The federal government’s Bill C-45 would legalize the recreational use of marijuana and would make the minimum age for the purchase of pot 18. “We know that brains continue to develop till about the age of 25,” says Kelsall.
Listen‘Why not pick an older age?’
“So, take a developing brain, put marijuana in there and of course you’re more likely to get some of these adverse effects. So, why did they pick 18? Why did they not pick an older age?”
The adverse effects she is talking about are not proven to be caused by marijuana but are associated in those who use it regularly.
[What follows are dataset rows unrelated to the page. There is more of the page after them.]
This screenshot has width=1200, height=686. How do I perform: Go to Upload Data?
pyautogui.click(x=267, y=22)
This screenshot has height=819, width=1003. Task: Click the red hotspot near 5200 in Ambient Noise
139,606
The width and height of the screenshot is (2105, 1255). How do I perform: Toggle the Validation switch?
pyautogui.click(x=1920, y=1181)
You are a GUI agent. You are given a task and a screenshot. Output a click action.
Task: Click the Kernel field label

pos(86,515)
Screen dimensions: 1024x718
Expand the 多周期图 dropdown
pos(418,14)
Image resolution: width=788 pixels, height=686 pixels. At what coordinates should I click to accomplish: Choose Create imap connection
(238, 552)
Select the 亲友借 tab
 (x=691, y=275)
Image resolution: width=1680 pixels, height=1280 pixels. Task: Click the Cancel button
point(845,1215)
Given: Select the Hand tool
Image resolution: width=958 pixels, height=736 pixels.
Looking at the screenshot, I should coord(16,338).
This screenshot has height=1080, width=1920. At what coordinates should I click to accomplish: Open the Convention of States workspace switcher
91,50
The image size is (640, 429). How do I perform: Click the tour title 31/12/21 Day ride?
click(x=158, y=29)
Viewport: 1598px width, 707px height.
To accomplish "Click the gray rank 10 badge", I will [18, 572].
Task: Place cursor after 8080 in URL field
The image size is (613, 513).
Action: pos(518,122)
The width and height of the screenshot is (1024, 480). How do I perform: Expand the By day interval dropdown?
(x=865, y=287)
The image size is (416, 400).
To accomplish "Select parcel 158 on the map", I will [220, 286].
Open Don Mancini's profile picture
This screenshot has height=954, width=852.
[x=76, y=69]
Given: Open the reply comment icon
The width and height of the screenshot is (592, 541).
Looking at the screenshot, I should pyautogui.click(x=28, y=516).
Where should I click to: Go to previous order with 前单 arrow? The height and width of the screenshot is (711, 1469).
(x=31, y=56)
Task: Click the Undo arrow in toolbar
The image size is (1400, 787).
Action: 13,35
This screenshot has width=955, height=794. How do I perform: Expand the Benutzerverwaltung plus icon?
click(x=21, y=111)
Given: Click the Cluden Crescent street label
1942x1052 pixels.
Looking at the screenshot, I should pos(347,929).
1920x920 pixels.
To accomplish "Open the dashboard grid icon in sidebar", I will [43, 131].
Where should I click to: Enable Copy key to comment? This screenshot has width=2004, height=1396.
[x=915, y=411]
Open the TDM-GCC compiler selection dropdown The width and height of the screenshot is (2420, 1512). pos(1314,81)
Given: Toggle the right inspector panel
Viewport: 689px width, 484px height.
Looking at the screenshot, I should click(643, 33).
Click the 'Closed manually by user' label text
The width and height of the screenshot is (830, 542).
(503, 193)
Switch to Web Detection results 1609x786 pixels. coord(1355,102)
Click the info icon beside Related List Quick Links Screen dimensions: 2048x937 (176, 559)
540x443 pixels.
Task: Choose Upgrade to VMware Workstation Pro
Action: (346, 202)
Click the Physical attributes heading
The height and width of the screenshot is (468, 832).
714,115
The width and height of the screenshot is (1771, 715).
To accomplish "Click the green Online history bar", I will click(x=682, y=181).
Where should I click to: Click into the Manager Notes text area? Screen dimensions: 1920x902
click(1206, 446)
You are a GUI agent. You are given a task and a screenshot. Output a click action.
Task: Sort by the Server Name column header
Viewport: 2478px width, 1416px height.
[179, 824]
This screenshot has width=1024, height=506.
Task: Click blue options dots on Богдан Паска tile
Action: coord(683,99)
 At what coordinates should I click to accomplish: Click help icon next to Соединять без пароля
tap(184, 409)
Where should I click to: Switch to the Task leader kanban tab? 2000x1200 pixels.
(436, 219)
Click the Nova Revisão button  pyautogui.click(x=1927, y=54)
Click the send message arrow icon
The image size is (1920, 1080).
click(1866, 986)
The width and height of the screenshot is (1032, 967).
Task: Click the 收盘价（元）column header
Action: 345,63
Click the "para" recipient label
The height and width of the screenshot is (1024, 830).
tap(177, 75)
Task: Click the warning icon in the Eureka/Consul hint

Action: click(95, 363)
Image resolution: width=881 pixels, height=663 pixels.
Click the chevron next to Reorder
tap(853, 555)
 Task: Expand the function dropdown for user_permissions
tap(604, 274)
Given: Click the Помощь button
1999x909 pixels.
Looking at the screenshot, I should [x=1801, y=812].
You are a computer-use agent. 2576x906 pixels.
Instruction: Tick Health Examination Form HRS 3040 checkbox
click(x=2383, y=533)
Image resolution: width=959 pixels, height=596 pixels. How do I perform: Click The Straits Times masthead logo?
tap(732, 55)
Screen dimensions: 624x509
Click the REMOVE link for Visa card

They include dependency, a stronger likelihood to use other drugs or tobacco, mental illness, depression, psychosis, anxiety.
‘Lifetime achievement will be less’
“We know that it (regular marijuana use) is associated with teenagers not doing well at school, dropping out of school, and in fact, their entire lifetime achievement will be less than those who don’t use marijuana,” says Kelsall.
“And we know that it’s also been associated with impaired neurologic development and a decline in reasoning and thinking.”
Potency not controled
She is also concerned that the proposed law places no limits on marijuana potency and allows people to cultivate four plants each of a maximum of one metre tall. People, she says can seek the most potent plants and grow them horizontally.
The bill would leave certain rules, such as age limits, up to each individual province and territory. Kelsall says this would lead to situations such as exist now with alcohol where youth travel over a bridge from Ottawa, Ontario where the legal drinking age is 18 to Gatineau in the province of Quebec where the legal age is 19.
Bill fails to protect public health, says doctor
Says Kelsall, the federal government said it would pass a marijuana bill that would protect public health, but this version fails to do that.